As Nigeria strives to establish a presence in the international mining corridor, its recent partnership with France has sparked both optimism and scepticism. The MoU between the two nations aims to foster collaboration in mining research and training, facilitating the exchange of students and professionals for skills and knowledge transfer.
While this initiative is expected to boost technical capacity and financial support within Nigeria’s mining sector, some experts question whether such partnerships are the most effective route to global competitiveness for smaller Nigerian miners.

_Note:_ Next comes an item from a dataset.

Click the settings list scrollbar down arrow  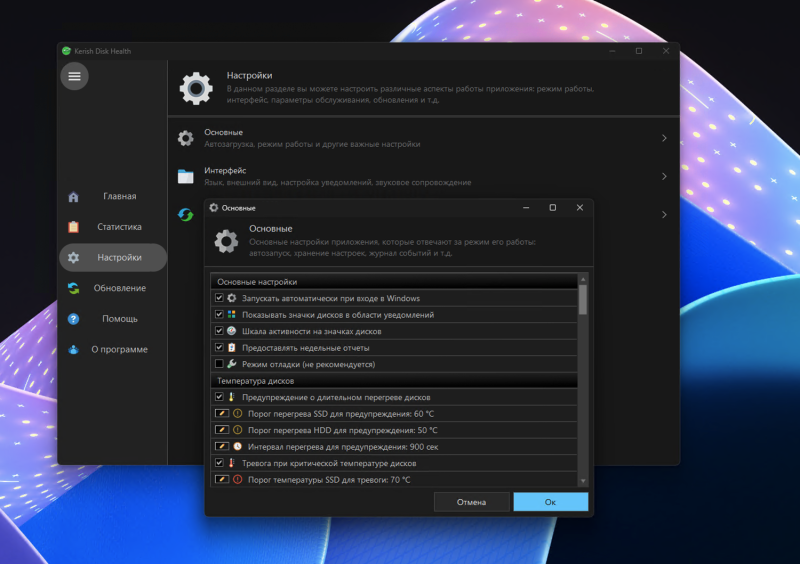coord(583,480)
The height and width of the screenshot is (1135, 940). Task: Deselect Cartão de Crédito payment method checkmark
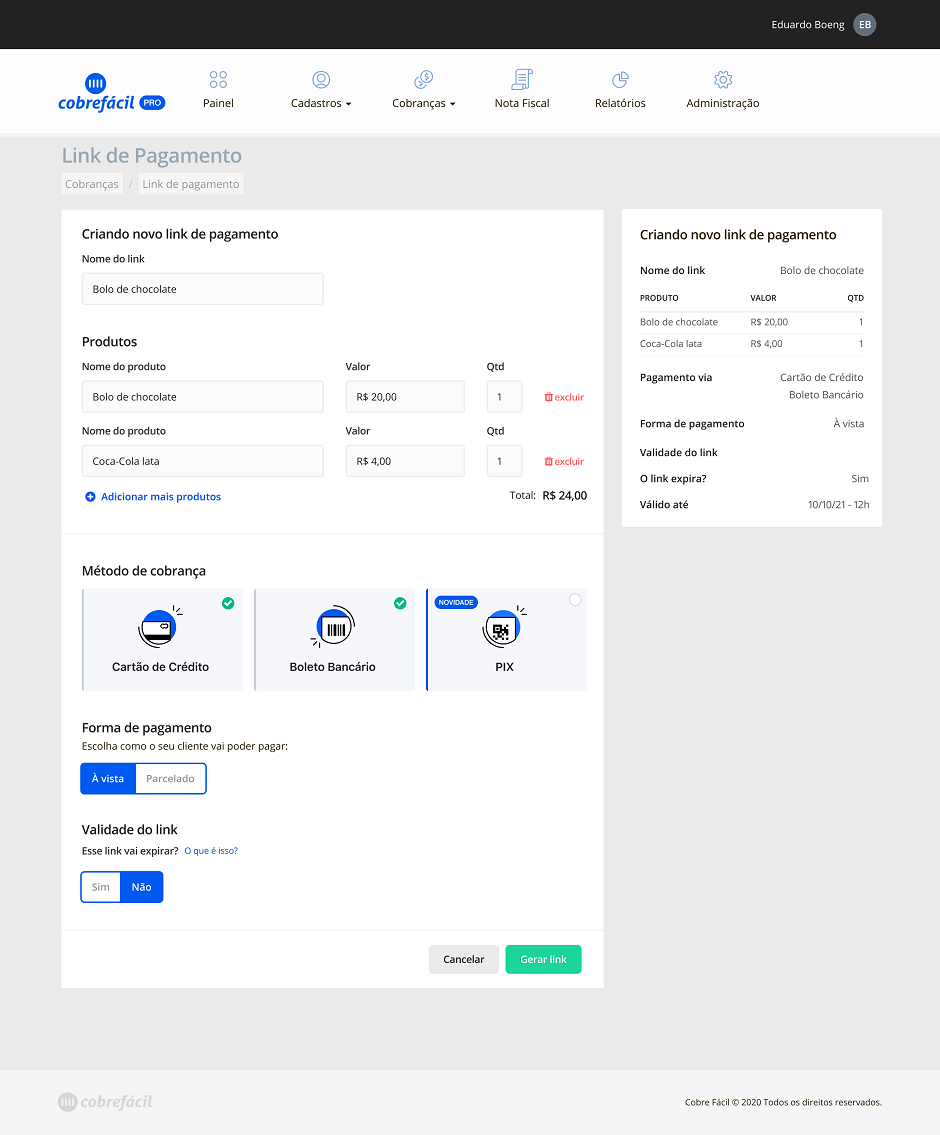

Professor XYZ, a leading voice in Nigeria’s mining sector, warns of potential risks. He highlights parallels with the country’s oil and gas sector, where international players initially dominated, only for local operators to eventually gain control through years of knowledge acquisition. He stresses that partnerships with foreign entities, such as France, must be based on equality and mutual benefit.

The professor cautions against agreements that could transfer significant control of Nigeria’s resources to foreign hands, pointing to past examples where international aid and collaboration fell short of delivering long-term development for the country.
The professor also challenges the narrative that Nigeria lacks the expertise to drive its mining sector independently. With numerous Nigerians excelling in mining and petroleum roles abroad, the country is already rich in human resources.
Instead of solely relying on external support, he advocates for leveraging homegrown talent while ensuring foreign collaborations remain equitable and aligned with national interests. He concludes that the success of such agreements will ultimately be judged by the tangible benefits they deliver to Nigeria’s mining sector and its people.